Die Welt der Gefühle

 

Gefühle, das unbekannte Wesen der lebenden Materie...

Sie erlauben jeglichem existenziellen Zustand, egal in welcher Form (in der Werkstoffkunde und der Festigkeitslehre nennt man das Spannungen und Resonanzen..) mit sich Selbst in "Kontakt" zu treten, und sich entsprechend den Umfeldbedingungen, soweit als möglich, anzupassen. (schon alleine dieser Umstand müsste eigentlich dem Begriff "Leben" eine völlig neue Bedeutung zukommen lassen!)

Woher soll irgend ein x-beliebiges Stück Material bei irgendeiner Belastung, (gleich welcher Art) denn wissen, wie es sich anzupassen hat, wenn es nicht auf irgend einer Art und Weise darüber "Informiert" wird, welche Parameter aus der Sammlung seiner eigenen Eigenschaften ihm nun ermöglichen, auf genau "diese" Art und Weise die Anpassung zu tätigen, wie wir sie beobachten können, wie sie durch die inneren Eigenschaften des Materials "erlaubt" werden und wie sie durch deren inneren Eigenschaften vorgegeben werden.(Durch seine spezifischen physikalischen Materialkonstanten wie dessen Festigkeit, deren Leitfähigkeit, deren Elastizität und deren Masse)

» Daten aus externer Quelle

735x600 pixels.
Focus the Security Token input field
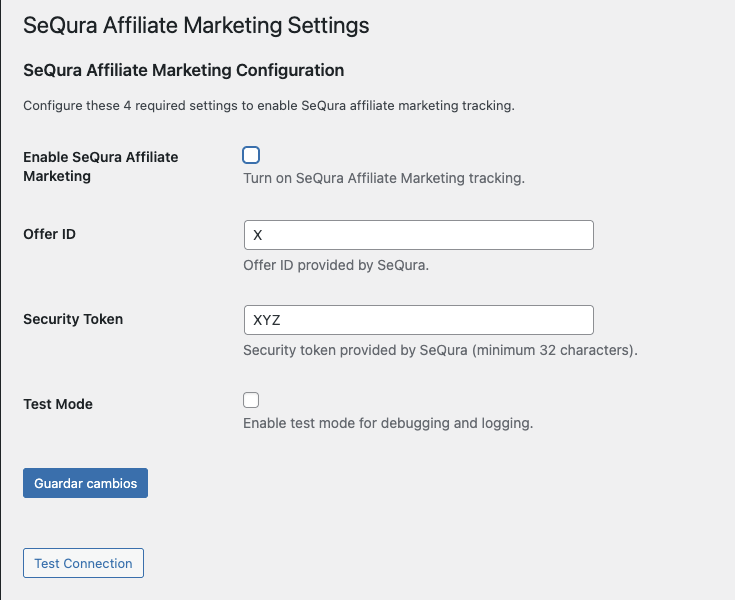[x=418, y=320]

Genausowenig kann ich nicht wissen, wie ich mich einer bestehenden Situation anzupassen habe, wenn ich nicht mindestens eine innere "Ahnung" habe,(übermittelt als Emotion) die mir mal mindestens ein ganz grobes Verhalten ermöglicht.
Eine erste Reaktion erfolgt durch eine weiche Haltung wie dem Zulassen(akzeptieren)...oder durch eine harte Haltung durch Abwehren(ablehnen).

Woher diese Informationen bei der Feststofflehre stammen, ist schon lange in den Gesetzmäßigkeiten des inneren Aufbaus(Molekularstruktur) beschrieben und zu Genüge bekannt..

Woher allerdings die Informationen stammen, worauf die Emotionen in der lebenden Materie zurückgreifen, waren bisher immer ein Mysterium. Obwohl das eigentlich gar nicht sein müsste, da schon in der Physik der Satz gilt, Materie und Energie sind ein und das Selbe, nur in verschiedenen Zustandsformen. Die physikalischen Gesetze und deren mathematische Prinzipien sind genau die selben, die dort zur Anwendung kommen.

Das bedeutet also, das die Gefühle, welche der lebenden Materie ihre Verhaltensroutinen mitgibt nach den selben Prinzipien wie die der Feststofflehre funktionieren. Diese werden eben statt molekularstrukturellen Gesichtspunken eben nach den zellulärstrukturellen Gesichtspunkten abgehandelt.

So wie die Eigenschaft eines einzelnen Atoms oder eines Moleküles die Gesamteigenschaft des entsprechenden Probematerials bestimmt, so bestimmt die Eigenschaft einer einzelnen Zelle die Eigenschaften einer Zellstruktur und dem daraus gebildeten Organ oder sonstigen daraus entstandenen Gebilden. Es werden also die Eigenschaften der einzelnen Komponenten jeweils zu übergeordneten Gesamteigenschaften zusammengefasst.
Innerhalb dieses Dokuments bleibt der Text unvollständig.